The industry also has independent data to validate the process.

“There’s a network of ISO-accredited laboratories under the International Laboratory Accreditation Cooperation scheme. AIMPLAS in Spain is one of the most recognised, whereby the technology has been tested under mesophilic or ambient conditions, directly correlated to the real world.”

At the recent Asian Polymer Association Conference in Goa, Polymateria announced it had been able to get rigid polypropylene containers back to nature as quickly as in 230 days.

“That’s your carbon becoming greater than 90 per cent carbon dioxide, with only water or biomass left.”

For the packaging major Toppan, Polymateria was able to demonstrate biodegradation of biaxially oriented polypropylene (BOPP) film in 176 days, leaving behind no microplastics or toxic residue.

Food safety

Now, a consumer is bound to ask whether the formulation added to food packaging material may end up contaminating the food?

Says Dunne, “It is important that the plastics we treat have to return to nature without any environment issues. We have to show nil acute or chronic effects.”

He says it’s not just Polymateria’s technology, but the actual packaging that also matters.

“Product stewardship is a big part of how we work across the value chain to make sure these norms are complied with.”

From the packaging company to the brand, to make sure that all inks, all materials, all additives used in the manufacturing process are taken into account.

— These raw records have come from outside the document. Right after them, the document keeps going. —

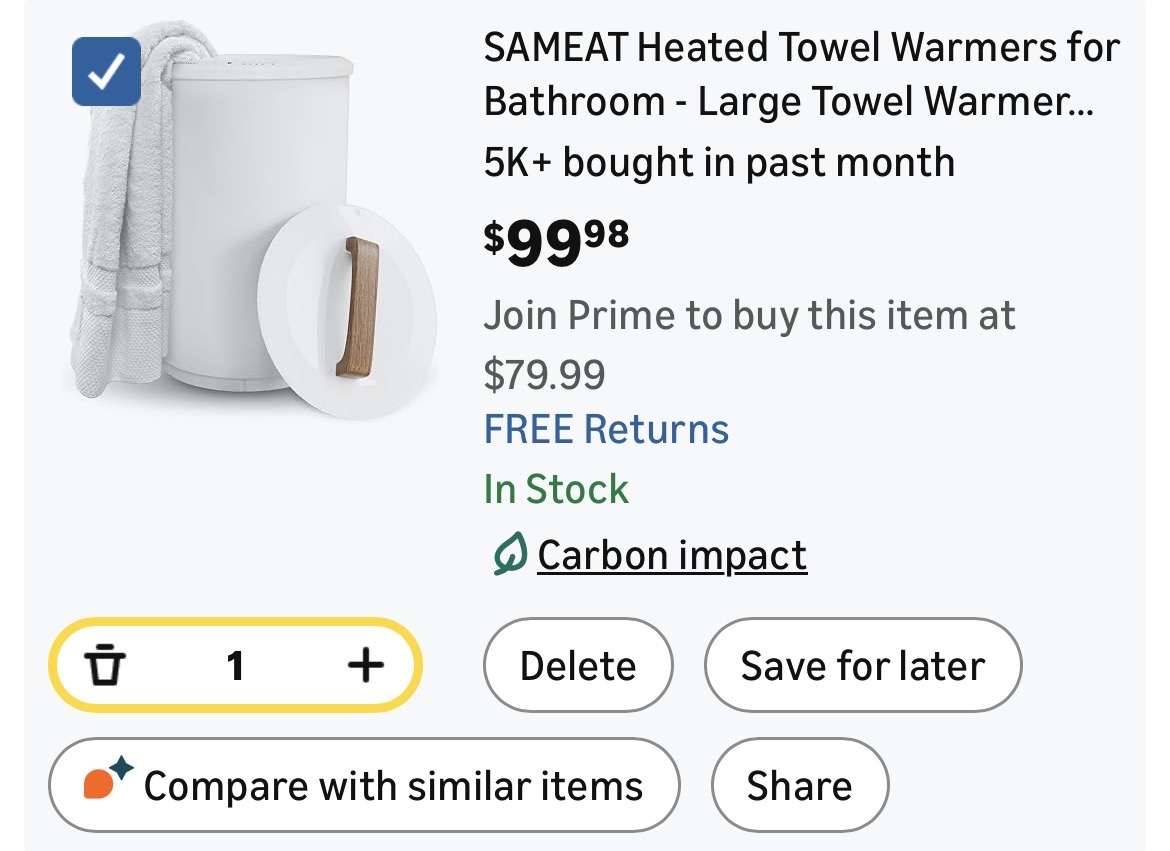Viewport: 1170px width, 851px height.
Task: Click the quantity number 1 field
Action: tap(235, 665)
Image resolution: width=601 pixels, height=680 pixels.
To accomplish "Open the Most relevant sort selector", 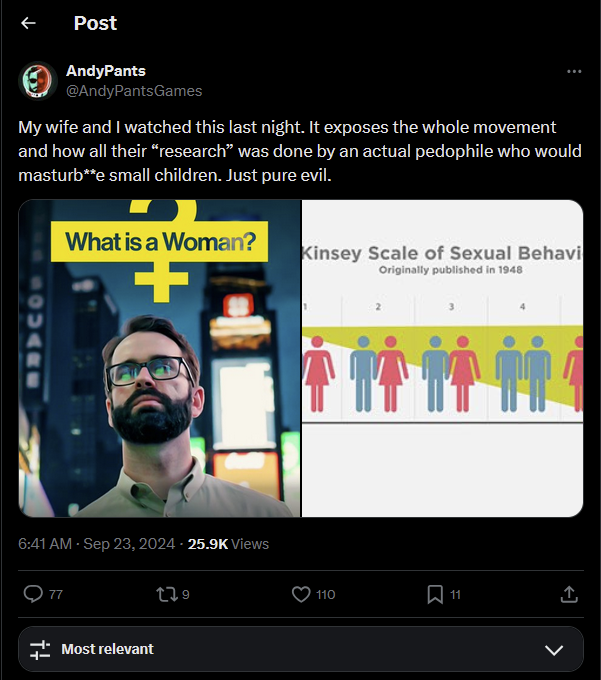I will (x=300, y=649).
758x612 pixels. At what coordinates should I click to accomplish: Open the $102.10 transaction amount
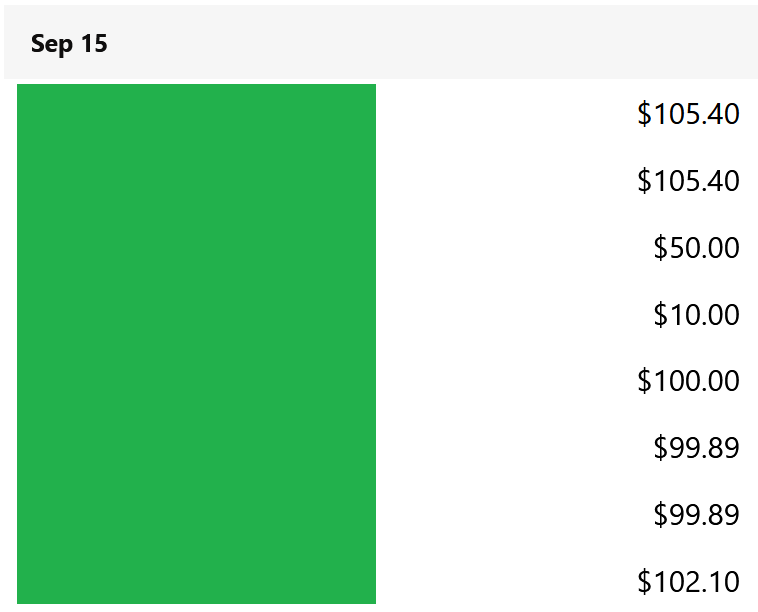click(x=688, y=581)
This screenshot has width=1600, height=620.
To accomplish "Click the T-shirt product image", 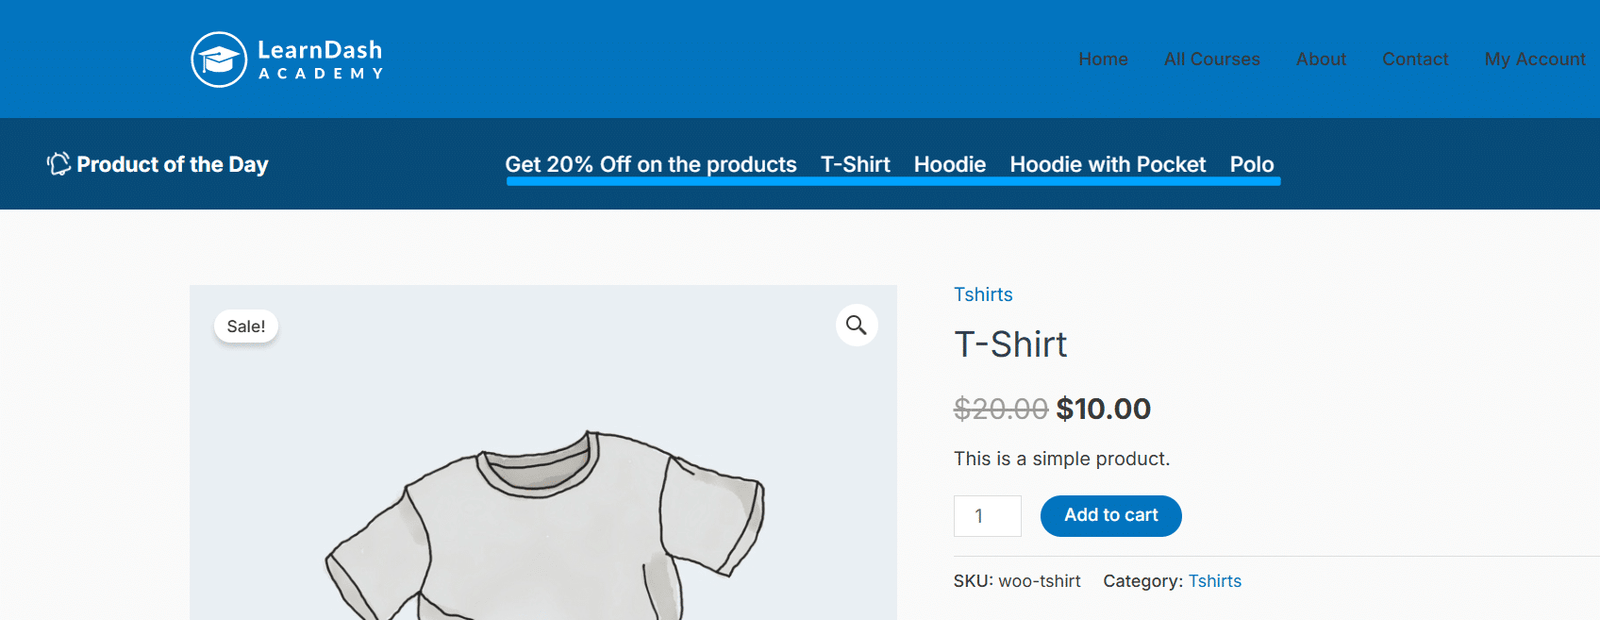I will tap(543, 452).
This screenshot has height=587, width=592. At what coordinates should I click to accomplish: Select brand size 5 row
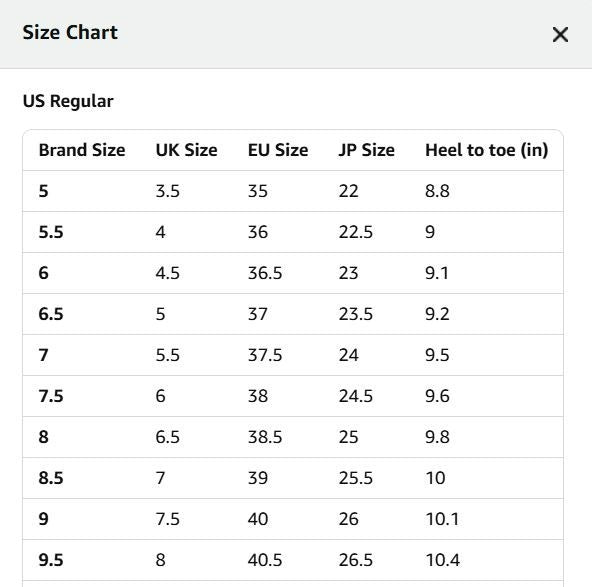coord(293,191)
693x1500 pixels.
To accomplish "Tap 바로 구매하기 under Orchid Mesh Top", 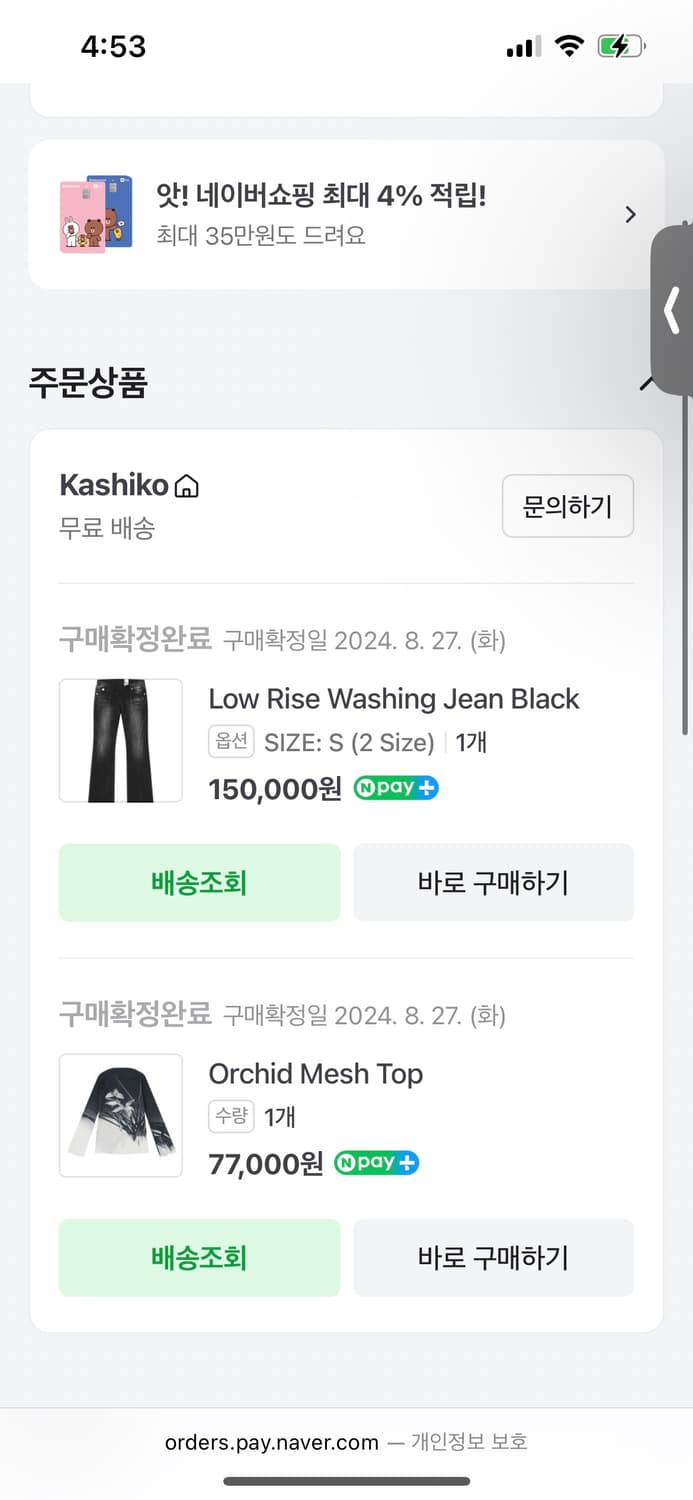I will pyautogui.click(x=494, y=1258).
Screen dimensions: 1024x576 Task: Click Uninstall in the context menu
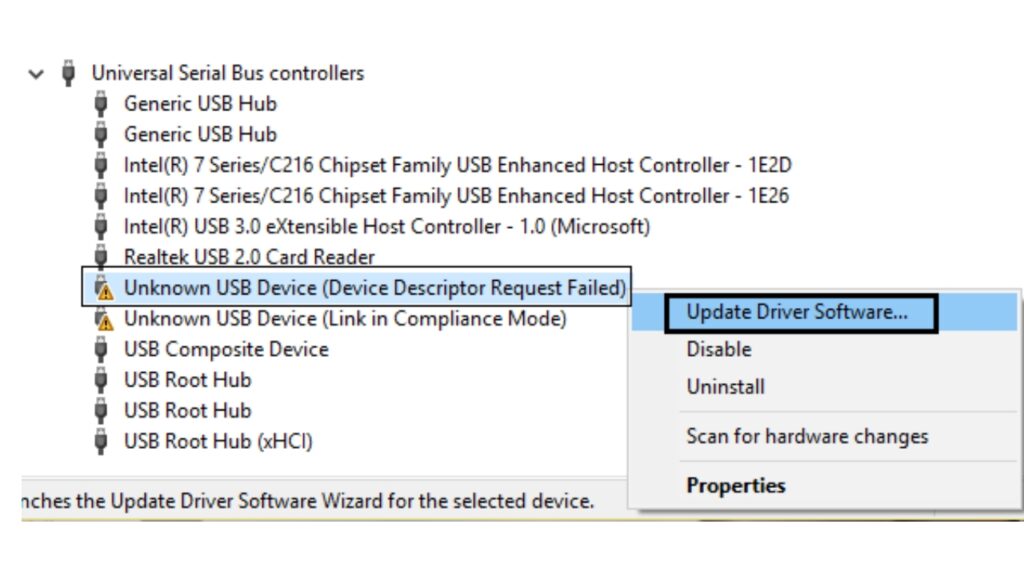(725, 387)
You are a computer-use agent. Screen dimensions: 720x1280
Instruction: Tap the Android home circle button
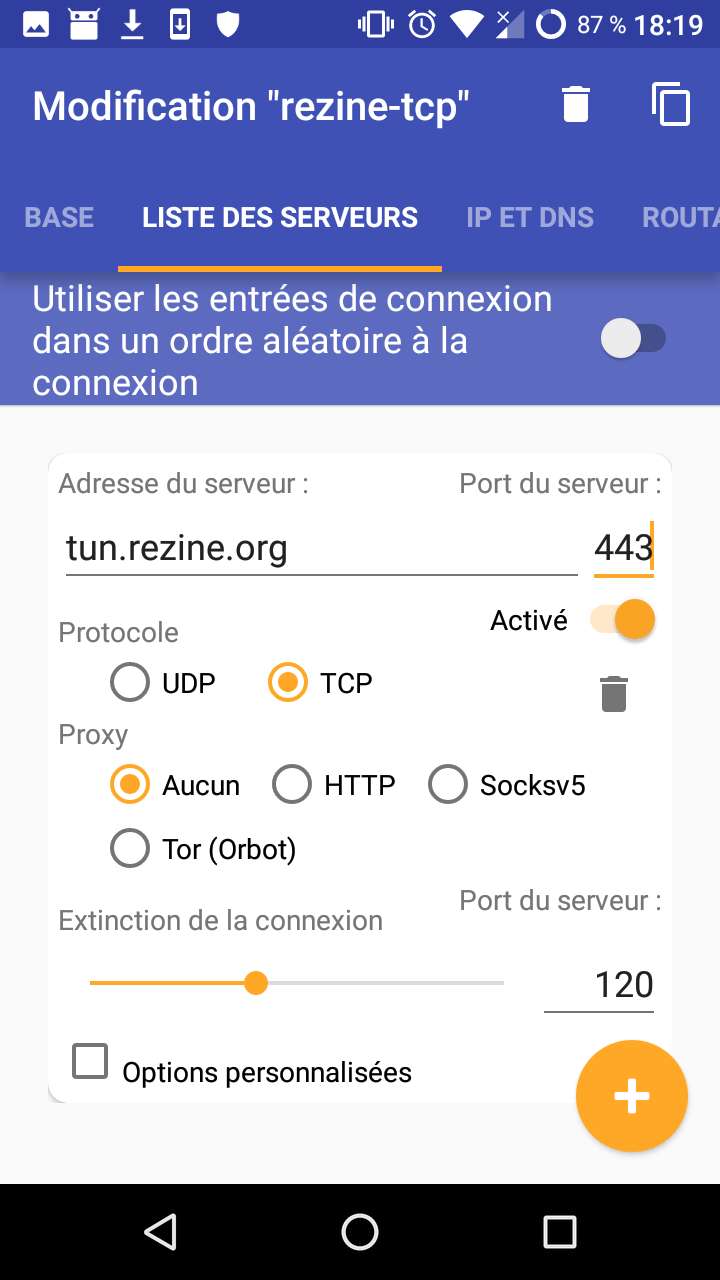coord(360,1232)
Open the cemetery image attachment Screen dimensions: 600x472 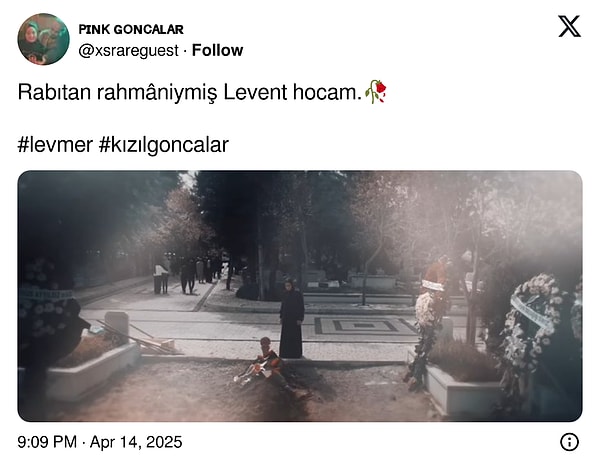[x=300, y=296]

“We have independent data, as per OECD (Organisation for Economic Co-operation and Development) standards, comprising acute and chronic ecotoxicity tests to show no impact to nature; as well as pass the FDA test for food contact in the US, and its equivalent in Europe, to show that the materials are recognised as safe. From a formulation perspective, there’s no toxic substance, there’s nothing nasty. It’s all natural ingredients including oils and rubbers; multiple materials that we use in different permutations and combinations.”